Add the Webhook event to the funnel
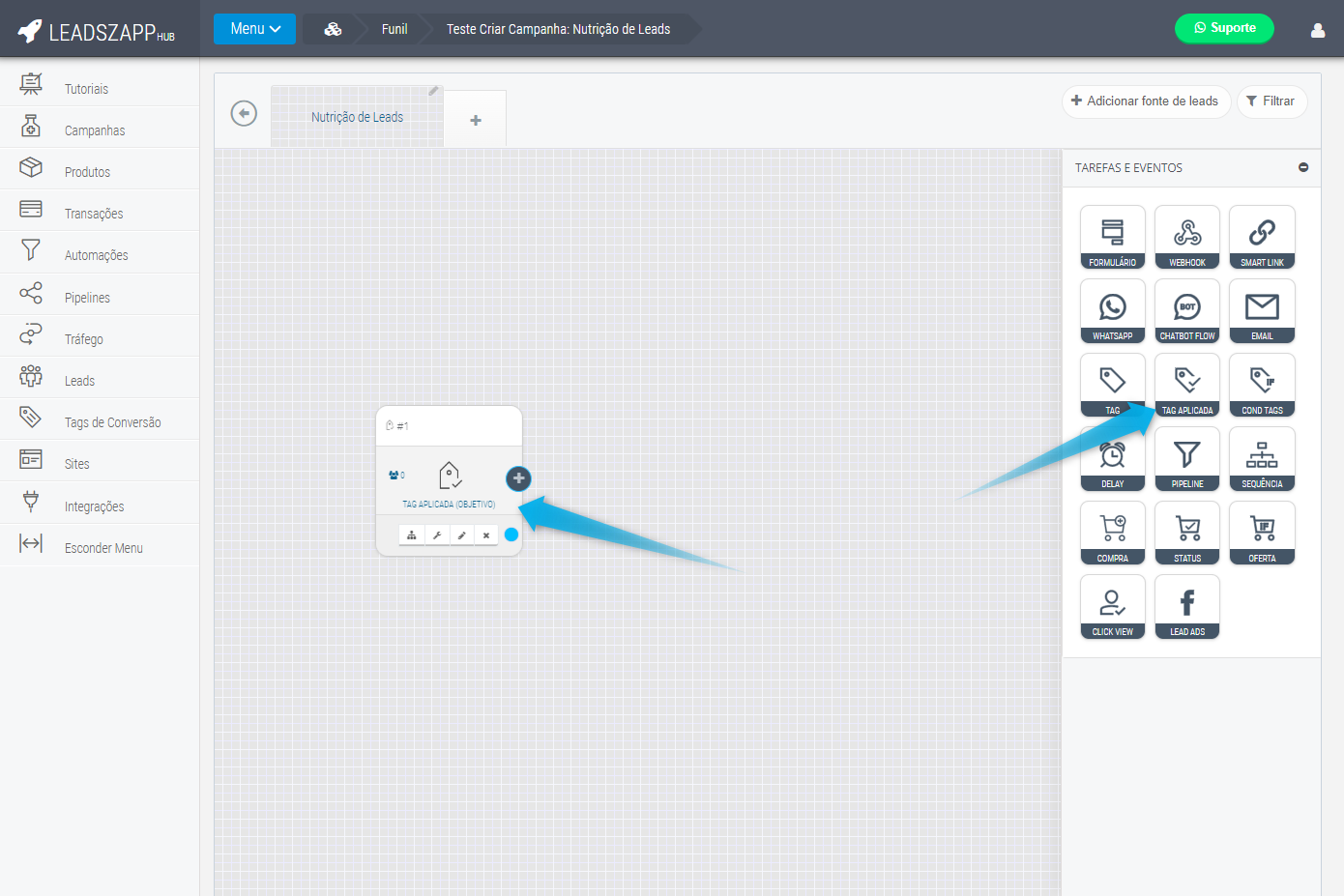Image resolution: width=1344 pixels, height=896 pixels. coord(1186,237)
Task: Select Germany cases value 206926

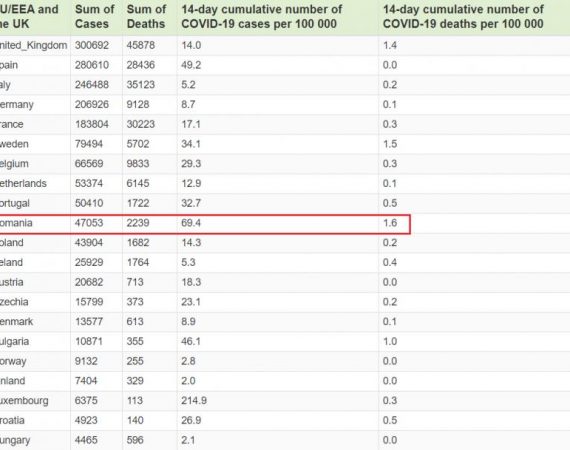Action: point(92,105)
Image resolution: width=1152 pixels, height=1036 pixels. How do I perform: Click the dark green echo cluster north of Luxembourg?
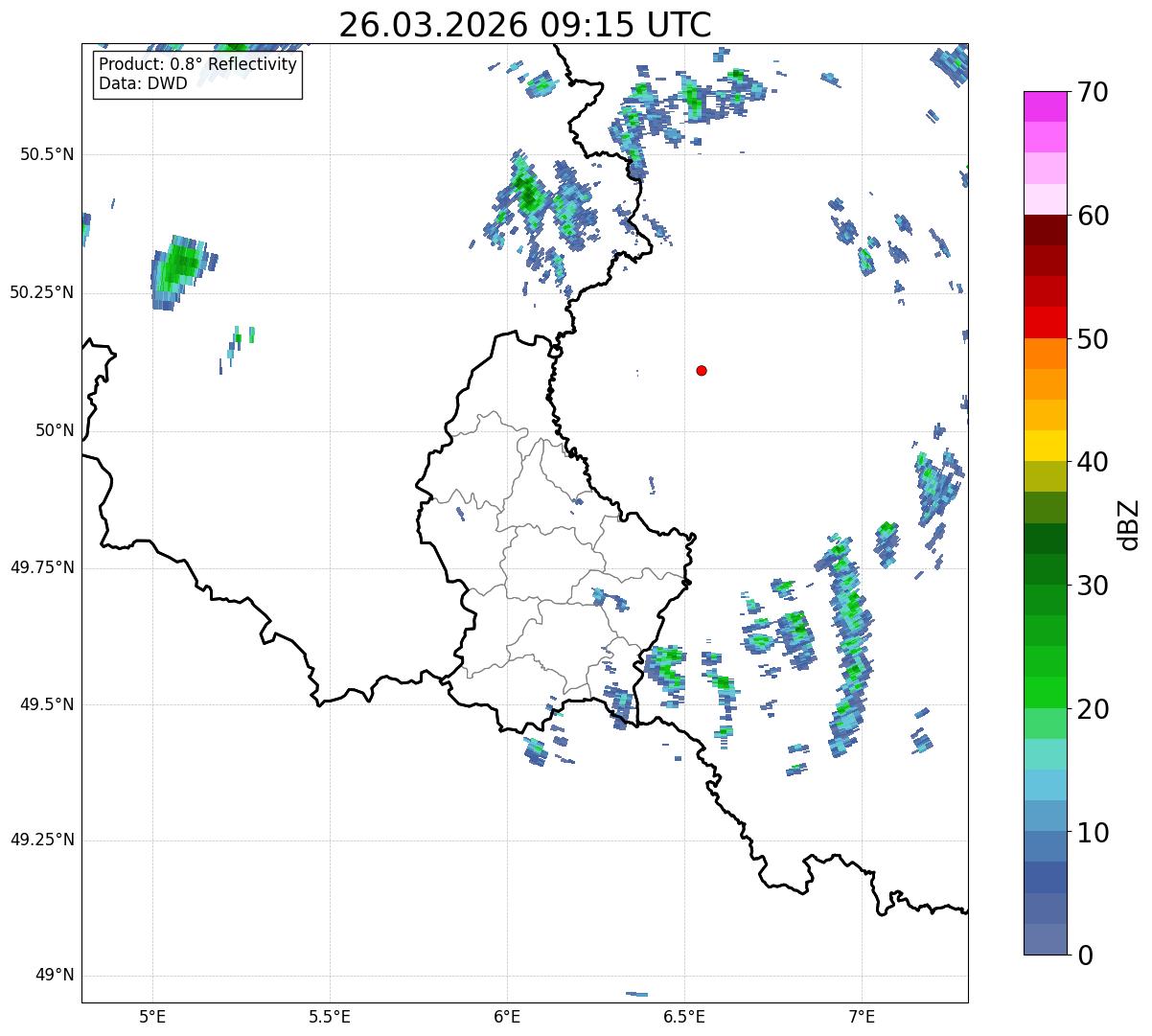click(x=527, y=192)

····················

### AIM
Copy all of the rows above word for word, leaving out the pictures.

### OUTPUT OF THE EXERCISE
Add the Webhook event to the funnel
Image resolution: width=1344 pixels, height=896 pixels. coord(1186,237)
Task: Select Germany cases value 206926

Action: point(92,105)
Image resolution: width=1152 pixels, height=1036 pixels. How do I perform: Click the dark green echo cluster north of Luxembourg?
click(x=527, y=192)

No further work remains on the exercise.